Every record must come back unchanged, apart from the pictures, which are dropped.
===== Dataset excerpts
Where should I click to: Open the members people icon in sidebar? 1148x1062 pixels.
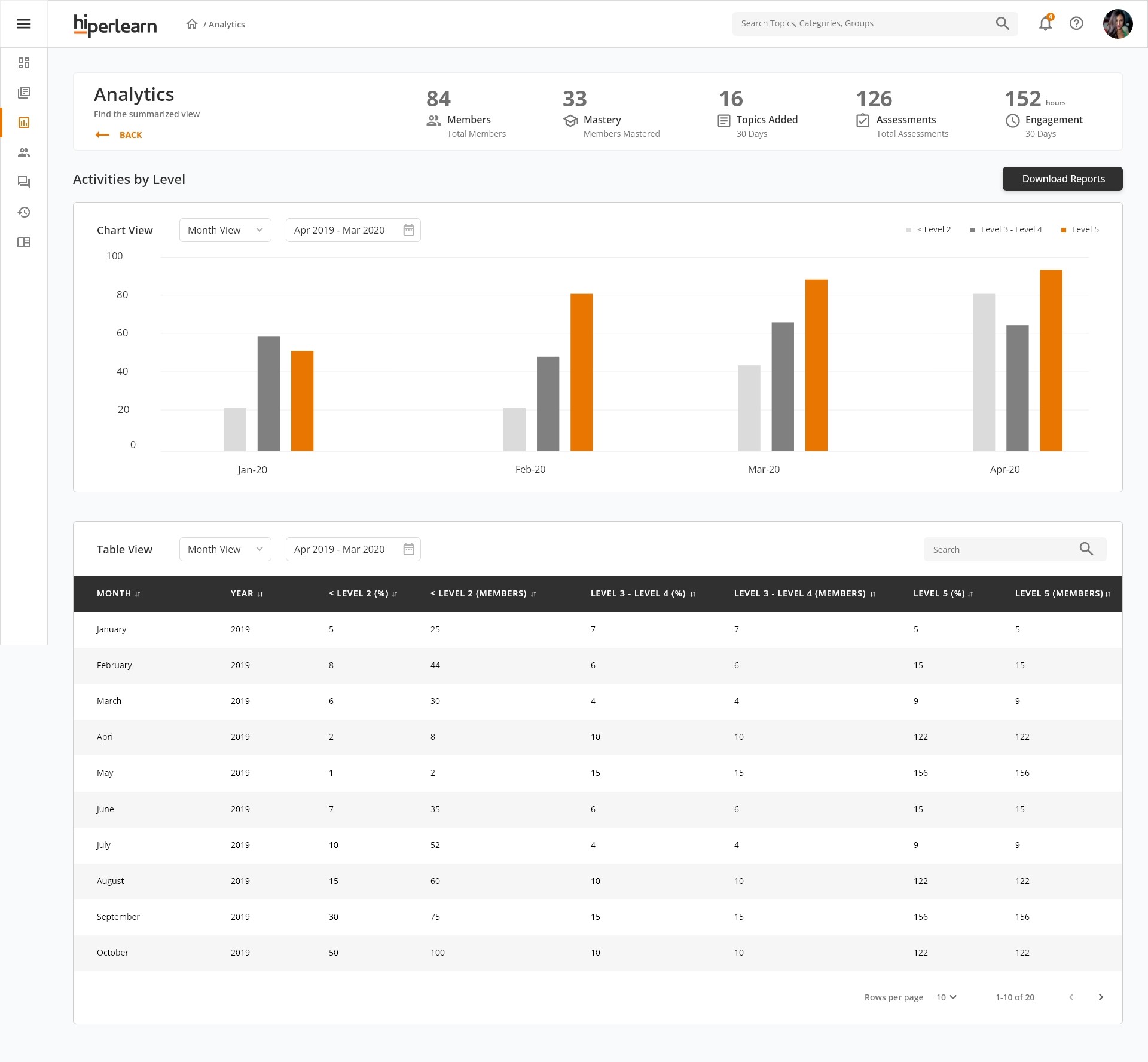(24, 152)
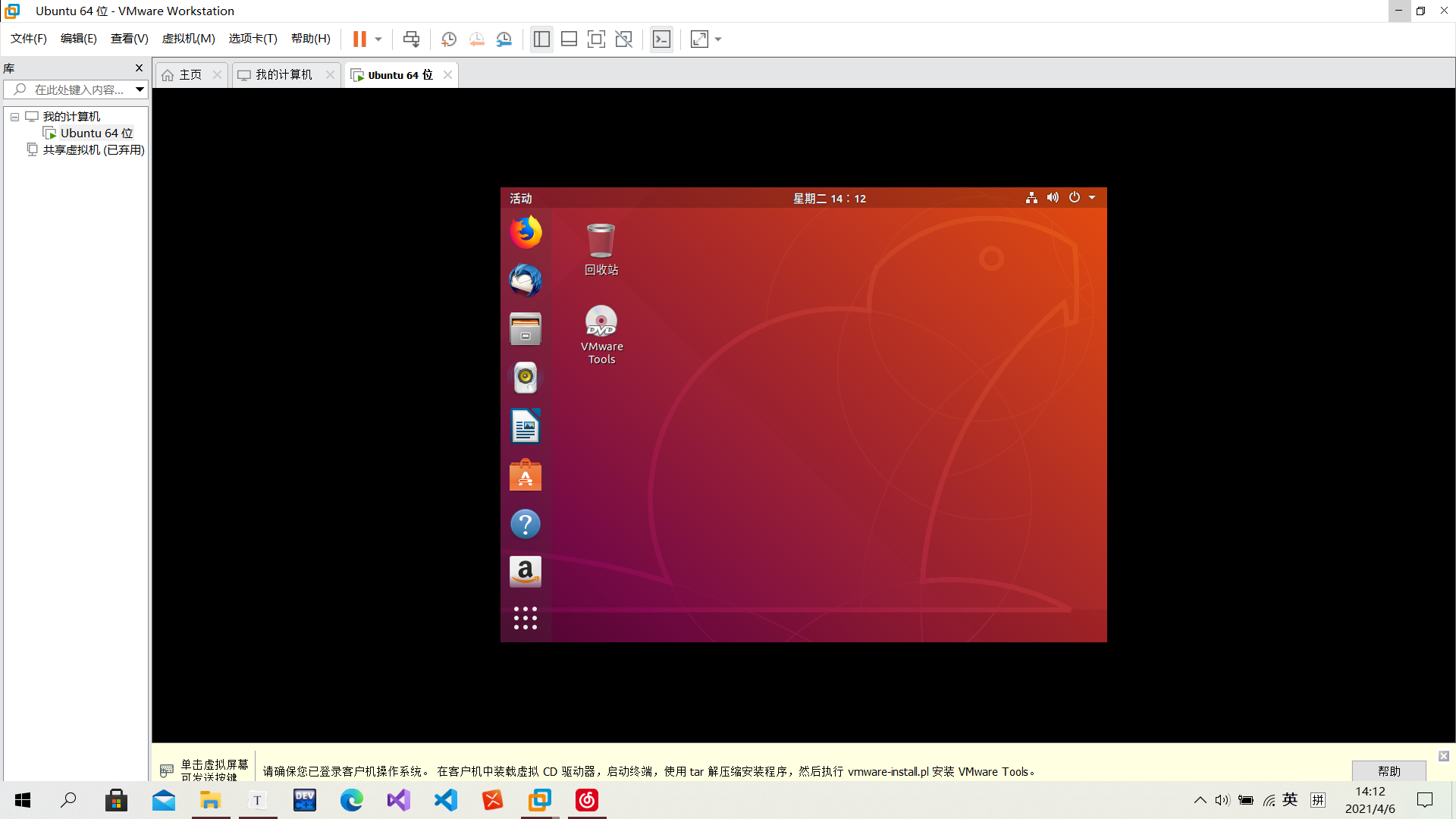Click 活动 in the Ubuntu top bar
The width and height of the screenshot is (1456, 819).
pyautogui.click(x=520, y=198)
==========
**Result of this exercise**
Where should I click to: Open the members people icon in sidebar? 1148x1062 pixels.
(24, 152)
Click 活动 in the Ubuntu top bar
The width and height of the screenshot is (1456, 819).
pyautogui.click(x=520, y=198)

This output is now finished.